Southwark’s LGBTQi community activists and community groups have for the past 20 years helped to create a more tolerant and LGBTQi friendly Southwark. For example, the Southwark Anti Homophobic Alliance was established in 1995 to stop hate crimes against LGBT people.
This meeting will be for you to think and talk, so we can start with these questions and evolve our thinking together.
- What are your needs?
- What are your priorities?
- How can we help you make your voice heard?
- Might you have time to give?
The awful tragedy in Orlando reminds us that hate crime remains a global challenge, what do you think? What are your thoughts about homophobia in Southwark and how to stop it?
Please come, and feel free to pass on this invitation.
A surveyin 2002 called Count Me In estimated a population of 15,000 LGBT residents. Southwark’s total population has grown by about 12% since 2000, and so presumably has the LGBTQi population. This is a very significant number of people, with many life experiences and hopes in common, as well as being a diverse community with diverse needs and ambitions.
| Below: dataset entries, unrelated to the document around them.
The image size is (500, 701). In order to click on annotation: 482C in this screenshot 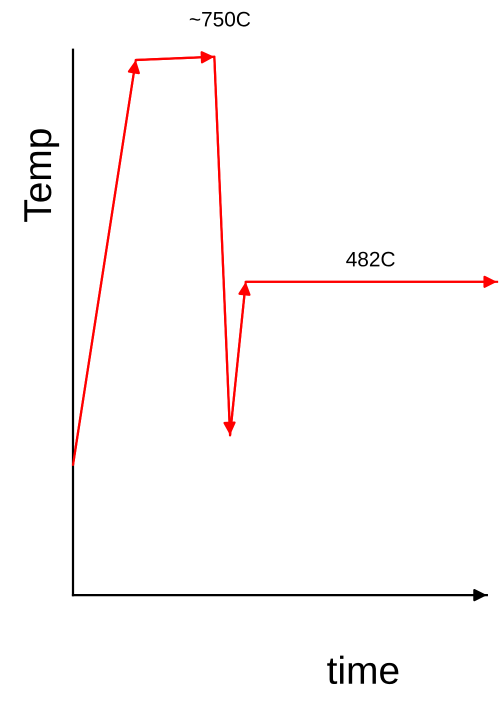, I will do `click(370, 260)`.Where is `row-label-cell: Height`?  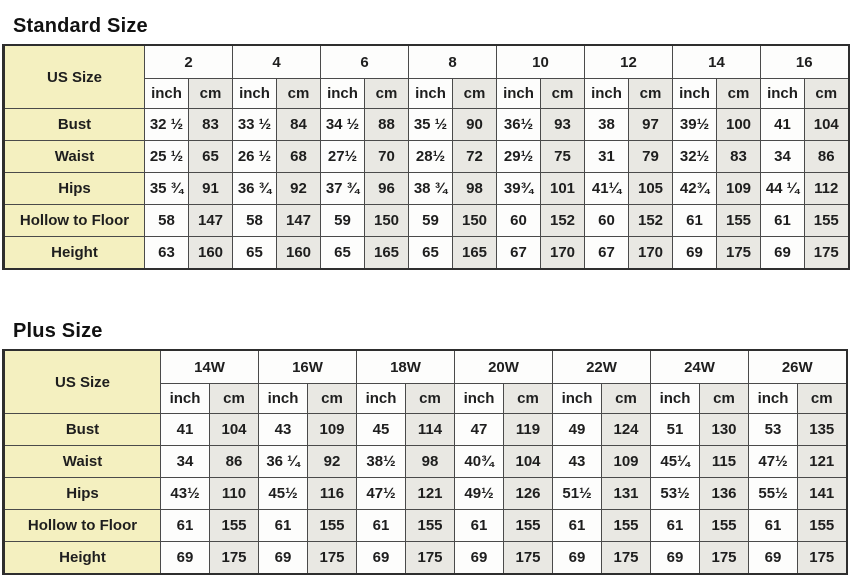 row-label-cell: Height is located at coordinates (82, 558).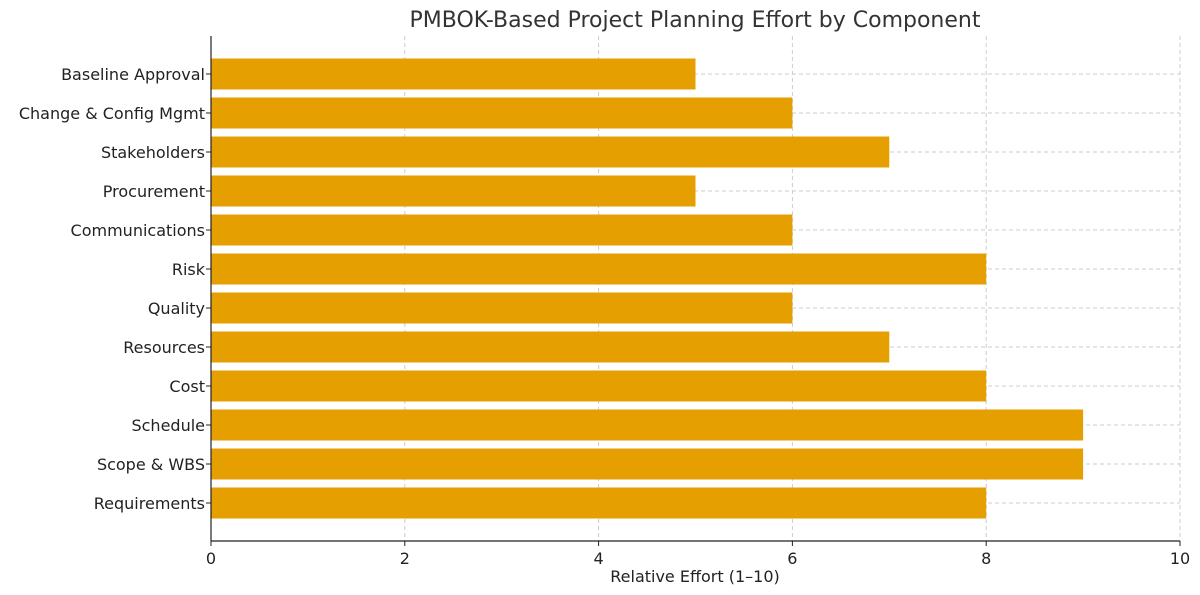  I want to click on x-tick-label: 10, so click(1180, 558).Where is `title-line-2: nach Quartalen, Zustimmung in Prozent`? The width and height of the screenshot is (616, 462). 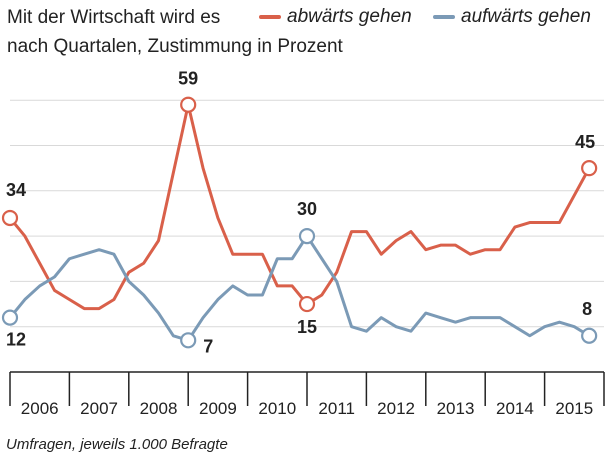
title-line-2: nach Quartalen, Zustimmung in Prozent is located at coordinates (175, 46).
Another survey, called the Southwark LGBT Needs Survey, was conducted in 2002/3 on the needs of LGBT people, living, working and socialising in Southwark. The Southwark Anti-homophobic Forum had already been established in 1995 but the survey led to other important initiatives: the appointment of a full-time Community Development Worker for LGBT issues; the establishment of the Southwark LGBT Network, the ‘Out in Southwark’ Project, and the Southwark LGBT Workers Group.
A big change happened in 2009/10 when central government stopped funding some of the work set up in 2002. This change led to a number of very committed and able community activists and leaders and volunteers stepping forward to develop community engagement work even further, and there have been many amazing successes, such as the small grants programme for LGBT History Month that has supported a blossoming of meaningful events and productions.
Some work has stopped more recently, and we need to understand why that is, and what we can do to renew LGBTQi community work.